[Given information — start]

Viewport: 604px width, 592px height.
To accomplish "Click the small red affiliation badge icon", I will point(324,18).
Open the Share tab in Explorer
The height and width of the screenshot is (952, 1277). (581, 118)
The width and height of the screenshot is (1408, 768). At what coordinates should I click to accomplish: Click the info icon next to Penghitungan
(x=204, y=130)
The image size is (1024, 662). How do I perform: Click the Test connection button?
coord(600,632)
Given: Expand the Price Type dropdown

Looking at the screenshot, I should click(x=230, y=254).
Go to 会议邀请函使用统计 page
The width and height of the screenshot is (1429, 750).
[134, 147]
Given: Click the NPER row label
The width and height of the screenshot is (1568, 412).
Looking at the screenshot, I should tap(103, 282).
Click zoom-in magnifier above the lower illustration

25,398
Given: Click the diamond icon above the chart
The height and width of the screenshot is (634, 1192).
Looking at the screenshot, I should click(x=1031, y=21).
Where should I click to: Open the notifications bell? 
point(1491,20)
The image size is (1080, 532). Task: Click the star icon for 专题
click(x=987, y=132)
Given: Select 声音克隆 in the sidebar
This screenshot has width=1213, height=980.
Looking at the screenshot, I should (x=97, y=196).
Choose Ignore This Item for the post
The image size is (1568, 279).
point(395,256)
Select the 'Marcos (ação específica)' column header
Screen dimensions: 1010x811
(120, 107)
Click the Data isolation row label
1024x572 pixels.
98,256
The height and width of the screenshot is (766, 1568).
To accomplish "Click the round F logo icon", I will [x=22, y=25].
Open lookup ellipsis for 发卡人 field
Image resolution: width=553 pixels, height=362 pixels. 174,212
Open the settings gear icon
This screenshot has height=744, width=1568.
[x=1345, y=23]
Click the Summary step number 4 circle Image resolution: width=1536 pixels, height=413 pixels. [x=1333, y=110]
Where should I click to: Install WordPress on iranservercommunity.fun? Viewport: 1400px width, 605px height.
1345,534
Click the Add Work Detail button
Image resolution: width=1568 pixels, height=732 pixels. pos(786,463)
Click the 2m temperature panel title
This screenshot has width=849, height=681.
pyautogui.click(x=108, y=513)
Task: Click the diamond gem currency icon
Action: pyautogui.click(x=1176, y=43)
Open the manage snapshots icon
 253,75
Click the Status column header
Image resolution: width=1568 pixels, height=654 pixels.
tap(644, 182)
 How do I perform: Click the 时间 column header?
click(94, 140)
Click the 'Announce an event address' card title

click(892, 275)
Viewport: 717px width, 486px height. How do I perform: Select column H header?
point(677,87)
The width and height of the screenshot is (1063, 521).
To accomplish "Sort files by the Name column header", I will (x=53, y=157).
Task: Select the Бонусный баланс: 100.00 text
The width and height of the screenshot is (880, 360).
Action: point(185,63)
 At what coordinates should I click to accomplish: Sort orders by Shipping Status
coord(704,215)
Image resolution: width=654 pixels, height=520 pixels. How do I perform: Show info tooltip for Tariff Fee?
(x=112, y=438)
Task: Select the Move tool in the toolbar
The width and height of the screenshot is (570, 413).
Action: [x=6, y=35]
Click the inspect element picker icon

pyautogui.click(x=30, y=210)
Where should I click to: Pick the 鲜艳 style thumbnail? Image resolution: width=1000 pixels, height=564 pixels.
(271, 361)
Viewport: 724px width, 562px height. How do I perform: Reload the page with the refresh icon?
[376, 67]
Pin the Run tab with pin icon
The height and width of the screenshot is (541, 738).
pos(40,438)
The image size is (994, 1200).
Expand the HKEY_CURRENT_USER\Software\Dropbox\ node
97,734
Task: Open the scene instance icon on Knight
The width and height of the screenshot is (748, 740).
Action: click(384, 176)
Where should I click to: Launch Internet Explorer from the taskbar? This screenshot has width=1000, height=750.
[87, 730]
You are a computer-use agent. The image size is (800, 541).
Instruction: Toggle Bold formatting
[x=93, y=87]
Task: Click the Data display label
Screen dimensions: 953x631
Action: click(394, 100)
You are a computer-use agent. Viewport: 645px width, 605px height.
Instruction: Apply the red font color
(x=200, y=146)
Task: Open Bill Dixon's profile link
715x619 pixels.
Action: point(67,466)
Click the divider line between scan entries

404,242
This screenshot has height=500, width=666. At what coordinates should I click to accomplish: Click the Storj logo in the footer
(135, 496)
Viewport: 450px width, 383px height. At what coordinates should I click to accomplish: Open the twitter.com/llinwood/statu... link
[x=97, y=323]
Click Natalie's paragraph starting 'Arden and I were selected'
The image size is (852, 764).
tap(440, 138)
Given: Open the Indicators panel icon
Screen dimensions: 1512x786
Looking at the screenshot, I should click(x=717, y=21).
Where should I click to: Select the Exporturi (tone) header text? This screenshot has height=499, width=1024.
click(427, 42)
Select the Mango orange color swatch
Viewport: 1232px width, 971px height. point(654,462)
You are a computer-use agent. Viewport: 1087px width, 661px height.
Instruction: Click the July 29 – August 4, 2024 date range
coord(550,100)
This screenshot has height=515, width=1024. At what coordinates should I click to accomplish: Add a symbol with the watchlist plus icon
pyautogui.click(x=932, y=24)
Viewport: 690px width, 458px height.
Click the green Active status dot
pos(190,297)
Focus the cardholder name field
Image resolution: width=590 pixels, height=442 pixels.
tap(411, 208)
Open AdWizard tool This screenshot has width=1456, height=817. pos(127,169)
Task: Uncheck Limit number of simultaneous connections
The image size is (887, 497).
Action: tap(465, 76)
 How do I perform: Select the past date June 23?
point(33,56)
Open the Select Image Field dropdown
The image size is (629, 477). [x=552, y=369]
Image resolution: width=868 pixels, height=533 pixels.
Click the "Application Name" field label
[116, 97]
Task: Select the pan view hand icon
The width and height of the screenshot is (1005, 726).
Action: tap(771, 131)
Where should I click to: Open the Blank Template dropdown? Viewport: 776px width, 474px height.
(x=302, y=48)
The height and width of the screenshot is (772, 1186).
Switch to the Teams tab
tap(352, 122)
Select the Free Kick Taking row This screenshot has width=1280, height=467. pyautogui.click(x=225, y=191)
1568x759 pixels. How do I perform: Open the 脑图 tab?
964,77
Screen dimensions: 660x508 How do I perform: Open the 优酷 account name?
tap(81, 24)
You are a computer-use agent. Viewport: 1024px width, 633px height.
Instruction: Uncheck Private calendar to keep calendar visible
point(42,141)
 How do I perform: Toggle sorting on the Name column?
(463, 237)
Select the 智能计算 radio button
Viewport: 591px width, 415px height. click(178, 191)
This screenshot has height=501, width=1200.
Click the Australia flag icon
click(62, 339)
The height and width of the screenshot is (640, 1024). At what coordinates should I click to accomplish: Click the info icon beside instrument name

[Given information — finish]

Return a copy of every line in the records that includes the string "agent".

| Task answer |
You are a computer-use agent. The image size is (800, 541).
You are a computer-use agent. Viewport: 645px width, 605px height.
You are a computer-use agent. Viewport: 1087px width, 661px height.
You are a computer-use agent. Viewport: 1024px width, 633px height.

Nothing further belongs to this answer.